Yet even in the face of these challenges, at least a handful of fantastic, integrated charter schools have gotten off the ground. Consider Capital City Charter School in Washington--the first public school the Obamas visited as President and First Lady--which serves equal numbers of white, black, and Hispanic children and roughly equal proportions of poor and middle class kids--and which has gotten strong results over its ten-year history. There’s the famous High Tech High (HTH), founded with an explicit mission to serve a diverse group of students in the San Diego area. And there’s the Denver School of Science and Technology (DSST)--the best school in Denver, which is just about perfectly integrated along racial and class lines. Such schools should offer inspiration to the school reform, pro-charter crowd, as well as civil rights types--indeed, to just about everyone except neo-separatists who would prefer that, say, African-American youngsters learn from African-American teachers in Afro-centric schools.
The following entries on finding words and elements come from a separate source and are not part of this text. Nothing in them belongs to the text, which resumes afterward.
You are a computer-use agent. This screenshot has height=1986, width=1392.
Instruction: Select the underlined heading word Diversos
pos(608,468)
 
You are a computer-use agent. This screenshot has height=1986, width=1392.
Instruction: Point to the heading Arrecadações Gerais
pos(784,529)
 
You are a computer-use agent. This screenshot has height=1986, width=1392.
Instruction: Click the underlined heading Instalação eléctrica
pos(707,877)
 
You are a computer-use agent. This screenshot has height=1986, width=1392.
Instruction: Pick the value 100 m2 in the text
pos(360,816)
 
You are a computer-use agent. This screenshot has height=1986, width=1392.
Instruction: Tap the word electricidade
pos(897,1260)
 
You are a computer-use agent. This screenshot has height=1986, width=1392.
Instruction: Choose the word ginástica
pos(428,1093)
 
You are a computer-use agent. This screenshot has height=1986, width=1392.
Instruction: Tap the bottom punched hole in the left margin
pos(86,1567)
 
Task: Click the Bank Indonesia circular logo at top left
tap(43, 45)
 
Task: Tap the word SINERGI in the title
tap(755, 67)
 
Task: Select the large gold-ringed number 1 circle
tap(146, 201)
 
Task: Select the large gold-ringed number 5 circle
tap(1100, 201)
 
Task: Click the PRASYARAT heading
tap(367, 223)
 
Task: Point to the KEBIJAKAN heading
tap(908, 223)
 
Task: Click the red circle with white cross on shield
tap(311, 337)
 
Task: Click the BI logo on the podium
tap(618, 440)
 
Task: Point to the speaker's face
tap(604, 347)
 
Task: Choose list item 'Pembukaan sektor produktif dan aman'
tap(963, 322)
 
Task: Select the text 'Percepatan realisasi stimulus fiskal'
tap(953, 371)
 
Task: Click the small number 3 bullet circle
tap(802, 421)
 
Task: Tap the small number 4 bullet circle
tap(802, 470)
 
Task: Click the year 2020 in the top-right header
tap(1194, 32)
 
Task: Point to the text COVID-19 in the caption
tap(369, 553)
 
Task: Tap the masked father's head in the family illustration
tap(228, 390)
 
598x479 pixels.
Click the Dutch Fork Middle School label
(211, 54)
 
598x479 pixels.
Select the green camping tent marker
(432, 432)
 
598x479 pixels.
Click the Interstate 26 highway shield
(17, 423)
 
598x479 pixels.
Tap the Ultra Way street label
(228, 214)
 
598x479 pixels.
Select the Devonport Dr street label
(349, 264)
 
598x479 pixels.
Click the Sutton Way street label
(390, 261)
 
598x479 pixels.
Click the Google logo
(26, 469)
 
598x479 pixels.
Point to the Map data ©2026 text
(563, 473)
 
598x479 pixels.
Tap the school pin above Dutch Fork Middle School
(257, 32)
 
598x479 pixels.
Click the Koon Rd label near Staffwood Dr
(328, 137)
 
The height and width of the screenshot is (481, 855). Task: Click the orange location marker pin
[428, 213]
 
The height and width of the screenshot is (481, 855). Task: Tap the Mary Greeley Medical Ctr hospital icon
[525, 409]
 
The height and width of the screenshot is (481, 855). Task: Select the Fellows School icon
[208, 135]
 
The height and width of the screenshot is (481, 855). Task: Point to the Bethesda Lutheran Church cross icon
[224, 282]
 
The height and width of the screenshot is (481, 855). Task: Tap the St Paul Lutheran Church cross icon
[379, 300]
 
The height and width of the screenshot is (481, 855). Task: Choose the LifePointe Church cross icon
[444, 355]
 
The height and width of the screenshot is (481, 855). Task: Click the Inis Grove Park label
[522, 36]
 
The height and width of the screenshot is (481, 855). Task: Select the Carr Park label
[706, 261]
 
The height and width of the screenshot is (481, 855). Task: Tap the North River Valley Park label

Of those three, I know High Tech High is a very progressive design, and from browsing its website, Capital City is also a Coalition of Essential Schools school and generally progressive. DSST looks more traditional, but it is difficult to say just from the website, especially in a high school focusing on science. It is hard to create a genuinely rigorous science program that does not include a healthy dose of inquiry.
So no, at least two of those schools are not inspirational to everyone, they shouldn't be inspirational to people who don't like progressive education. Like the Thomas B. Fordham Institute.
This is one reason the RI mayoral academies are such a curious construct. The intent seems to be to create integrated, city/suburb, "no excuses" schools. As far as I can tell, there is no precedent for that. It might work, but if it does they'll probably end up quite different from their original urban/segregated inspirations.